- [Document text]
I think I have one here. All right. Through the magic of screen share.

Let's see. All right. So I have one of these.

I had this made up myself. Okay. It's like the, it's the cover of my book.

Inside is a blank card. Okay. The back of it has my contact information on it.

And I think just about all of you have gotten one of these from me at some point. And what I do is after I meet with somebody, I just write inside here, Hey, it was great meeting you. Great seeing you.

Great talking to you. Look forward to seeing you again. I throw my business card in there, put it in a regular envelope.

My return address is on the back and I drop it in the U S postal service mail. That's step one for followup after networking. The same day that I mail that card out, I send electronic contact information.

I send them an email and I just have my signature at the bottom with my phone number and my email address. And I say, here's my contact information. Please add me to your email address book.

Okay. So that's follow up. Step two, one and two are done the same day.

I do the handwritten note. When I get back to the office, I send them the email and I tell them how great it was to speak with them. Step one and two, follow up from networking, email, contact info and regular card contact info with a business card inside.

Step three, a week later, give or take. I mean, it could be a week. It might be 10 days, depending on when you remember.

I put it in my calendar. I call them and I ask them a question about what they do for a living, about what they do for work. Okay.

I find something to ask them about. And why do I do that? Because number one, it's flattering to them. I have a question about what they do.

It shows them that I remembered who they were and what they did, right? The other reason I do it is because I want to make contact with them again. So it's a week later. I call them up.

Hey, Bob, I was thinking about you because I was in New York city and I bought a watch and it's a Rolex. I think it's counterfeit. How do they get those things in there? What, how does that, how does that happen? How does a, how does somebody get a counterfeit Rolex into the country? And do they ever confiscate those things? And then Bob, you know, Bob does customs and, uh, and, uh, trade law.

And he's going to be like, Oh yeah, Dave happens all the time. In fact, one of my clients just had this the other day. They, they wanted my, one of my clients is Rolex and they wanted to get them confiscated and here's what they do.

- [Directive]
Decide whether each statement below agrees with the networking follow-up transcript, answering yes or no and quoting the transcript's deciding words.
1. The handwritten card is sent through the U.S. postal service.
2. The email with contact information goes out a week after the card.
3. The phone call in step three asks the person about their work.
The lines that come next are taken from a separate source.

- [Material provided]
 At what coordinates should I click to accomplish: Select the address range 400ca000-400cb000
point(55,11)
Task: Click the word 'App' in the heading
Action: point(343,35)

- [Expected answer]
1. Yes: "I drop it in the U S postal service mail."
2. No: "The same day that I mail that card out, I send electronic contact information."
3. Yes: "I call them and I ask them a question about what they do for a living, about what they do for work."